- **PROBLEMS AND TASKS**:
(A) In the email about CESU-8 and UTF-8 parsing, what effect does the writer say the extra code to check for surrogates can have?
(B) Continue the email about CESU-8 and UTF-8 parsing from its last sentence onward.

RE: PDUTR #26 posted

From: Carl W. Brown (cbrown@xnetinc.com)
Date: Mon Sep 17 2001 - 14:08:25 EDT


Doug,

> But if people start compromising their UTF-8 parsers to
> accommodate CESU-8
> "adaptively," it would be a great blow to UTF-8. It would
> essentially undo
> all the tightening-up that was accomplished by the Corrigendum,
> and it would
> revive all the old Bruce Schneier-style skepticism about the
> "security" of
> Unicode.

You are right. Elimination the non-shortest for where by specifying a space
for example as \xC0\xA0 instead of \x20 it insure that text screening
programs only have one form of space to check for. CESU-8 reopens this
security hole.

Processing MBCS code like UTF-8 is dependent on checking each character for
byte length. This is done through out the code. A simple length retrieval
such as LenChar = bytesFromUTF8[*pointer]; is very fast the extra code to
check for surrogates can double the overhead in processing typical text.

- **GIVEN ENTRIES**:
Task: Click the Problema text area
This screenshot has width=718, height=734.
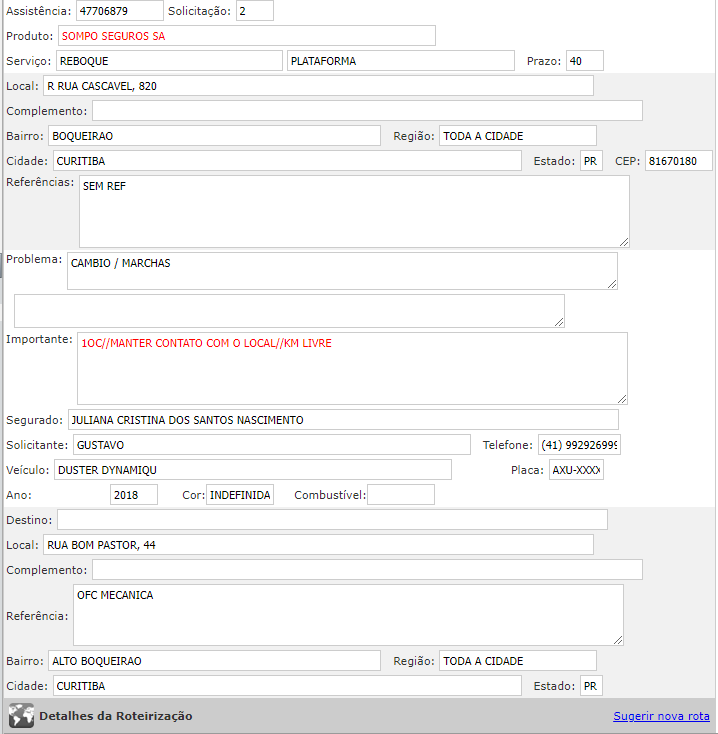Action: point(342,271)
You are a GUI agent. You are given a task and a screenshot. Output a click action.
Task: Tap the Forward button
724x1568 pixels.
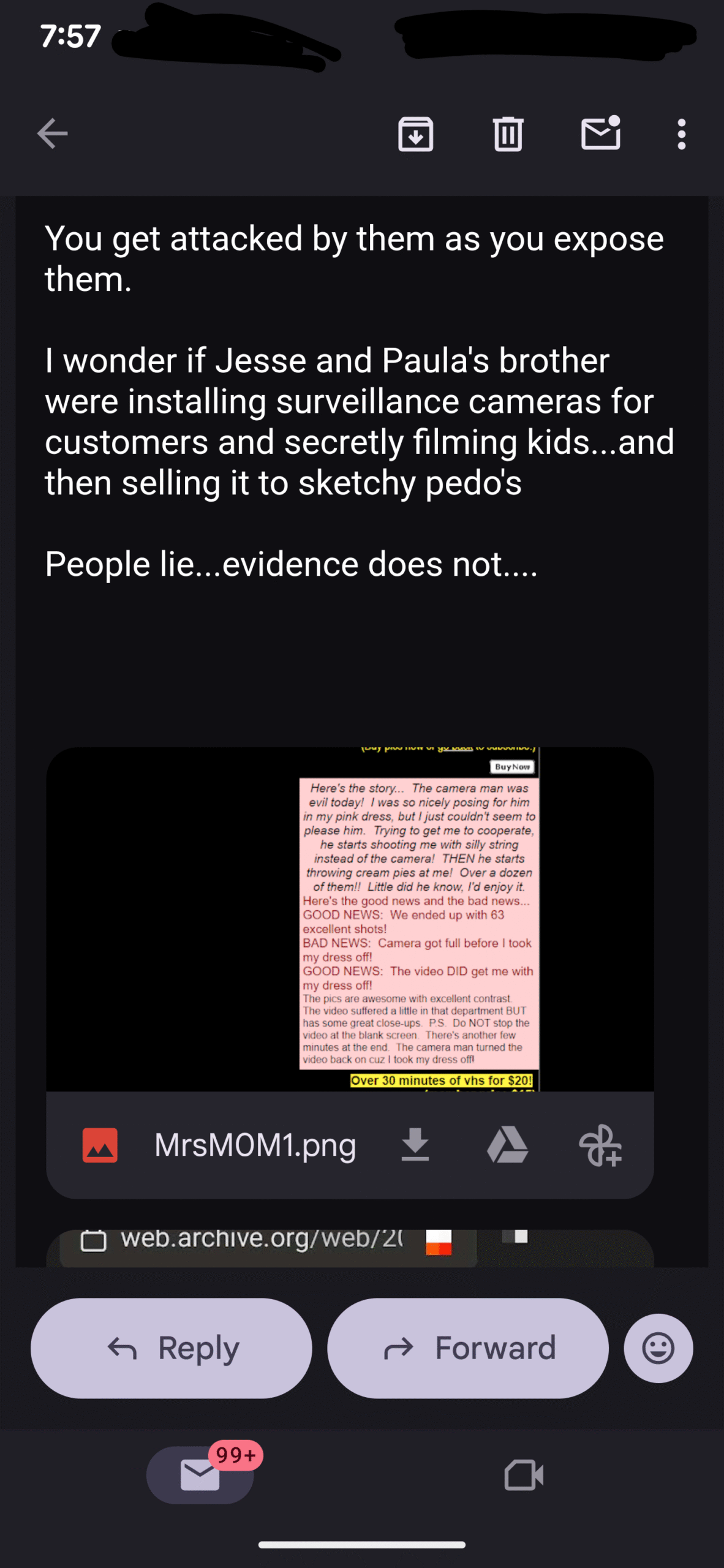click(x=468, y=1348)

- **ANSWERS GIVEN**:
(A) It can double the overhead in processing typical text.

(B)
This might be something that we can live with. The problem is rather one of
making sure that every place in a application has been changed. If not you
have subtle bugs introduced into your code.

It would seem to be that if you either have to change the UTF-8 code to
support CESU-8 or change the UTF-16 compare logic then changing the UTF-16
logic to do code point order compares is a much more containable change with
a much lower processing impact.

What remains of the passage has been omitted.